Kidney stones (nephrolithiasis) are collections of crystals that coalesce into a hard ball and can lodge in any location of the urinary collecting systems. More than half a million patients seen in US emergency departments each year will receive a diagnosis of nephrolithiasis.1

But the problem is much more common in the summer, thanks to the double whammy of heat and humidity.2-4 Research indicates that it is not geographic area but instead the effects of climate that impact stone incidence.5 As climate change occurs, it is expected that the incidence of kidney stones will rise.

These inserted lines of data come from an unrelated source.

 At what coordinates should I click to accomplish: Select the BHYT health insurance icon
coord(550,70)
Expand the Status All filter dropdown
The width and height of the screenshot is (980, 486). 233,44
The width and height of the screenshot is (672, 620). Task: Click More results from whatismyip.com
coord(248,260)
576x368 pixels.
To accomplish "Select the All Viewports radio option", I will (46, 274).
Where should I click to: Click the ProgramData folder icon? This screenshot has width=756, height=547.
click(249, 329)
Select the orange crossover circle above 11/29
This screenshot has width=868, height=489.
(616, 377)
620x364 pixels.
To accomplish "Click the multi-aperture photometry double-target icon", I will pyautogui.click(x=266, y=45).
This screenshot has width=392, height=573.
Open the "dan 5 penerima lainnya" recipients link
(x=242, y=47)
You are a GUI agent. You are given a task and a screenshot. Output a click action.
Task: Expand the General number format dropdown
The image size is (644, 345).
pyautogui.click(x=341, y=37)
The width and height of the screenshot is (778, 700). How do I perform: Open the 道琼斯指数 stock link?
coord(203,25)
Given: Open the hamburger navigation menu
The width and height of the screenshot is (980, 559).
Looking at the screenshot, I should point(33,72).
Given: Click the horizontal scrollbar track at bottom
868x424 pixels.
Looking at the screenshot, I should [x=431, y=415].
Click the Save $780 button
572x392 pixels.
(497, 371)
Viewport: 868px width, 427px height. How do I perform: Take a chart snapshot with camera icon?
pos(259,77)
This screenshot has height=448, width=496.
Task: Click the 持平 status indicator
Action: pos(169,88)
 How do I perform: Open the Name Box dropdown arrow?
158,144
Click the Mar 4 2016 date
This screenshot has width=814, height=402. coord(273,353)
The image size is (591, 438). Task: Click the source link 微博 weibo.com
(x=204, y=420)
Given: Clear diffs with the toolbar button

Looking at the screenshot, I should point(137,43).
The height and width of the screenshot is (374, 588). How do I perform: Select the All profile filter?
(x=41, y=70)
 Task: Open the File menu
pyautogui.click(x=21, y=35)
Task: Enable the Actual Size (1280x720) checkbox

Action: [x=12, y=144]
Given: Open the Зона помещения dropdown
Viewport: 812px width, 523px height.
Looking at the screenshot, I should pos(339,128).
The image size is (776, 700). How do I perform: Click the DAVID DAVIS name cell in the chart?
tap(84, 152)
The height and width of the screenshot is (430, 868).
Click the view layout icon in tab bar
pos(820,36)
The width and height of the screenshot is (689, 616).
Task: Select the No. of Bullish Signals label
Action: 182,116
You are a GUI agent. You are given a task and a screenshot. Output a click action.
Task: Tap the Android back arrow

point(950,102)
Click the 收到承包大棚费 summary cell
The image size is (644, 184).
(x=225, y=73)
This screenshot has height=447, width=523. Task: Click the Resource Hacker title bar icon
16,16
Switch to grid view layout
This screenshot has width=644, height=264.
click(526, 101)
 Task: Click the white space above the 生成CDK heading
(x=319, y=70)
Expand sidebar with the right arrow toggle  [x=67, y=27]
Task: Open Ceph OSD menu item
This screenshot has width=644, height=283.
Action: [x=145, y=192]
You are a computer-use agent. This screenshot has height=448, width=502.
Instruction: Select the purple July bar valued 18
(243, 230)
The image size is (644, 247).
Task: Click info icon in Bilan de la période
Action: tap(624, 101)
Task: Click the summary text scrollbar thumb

There is a “stone belt” that covers the southern portion of the United States (see Figure). As reported in Kidney International, this area is growing due to climate change and is expected to reach as far north as Nebraska, Illinois, Pennsylvania, and Oregon by 2095. Thus, the incidence of stone formation will increase throughout the 21st century in many parts of the US.6

Kidney stones are more common in men than in women and in white than in nonwhite persons (by three to four times). Peak incidence occurs between ages 20 and 50.1 Heat plays a greater role in the increased incidence of stone formation in men for unknown reasons.6

Stones that lodge in the ureter or the calyces of the kidney will often cause obstruction. When the flow of urine is obstructed, infection, loss of kidney function, and chronic permanent damage can result. Thus, decreasing the incidence of stones is vital at any time of the year—but most significant during the summer. 

All patients with a history of stones require fluid hydration, up to 2.5 L/d, with extra intake during the heat of summer.7 Patients who travel to hot, humid regions must be encouraged to increase fluid consumption. Often, foreign travel can be problematic due to a decrease in access to clean drinking water and/or lavatory facilities. It is incumbent upon the practitioner to review risk for kidney stones with patients who plan to travel to warm areas.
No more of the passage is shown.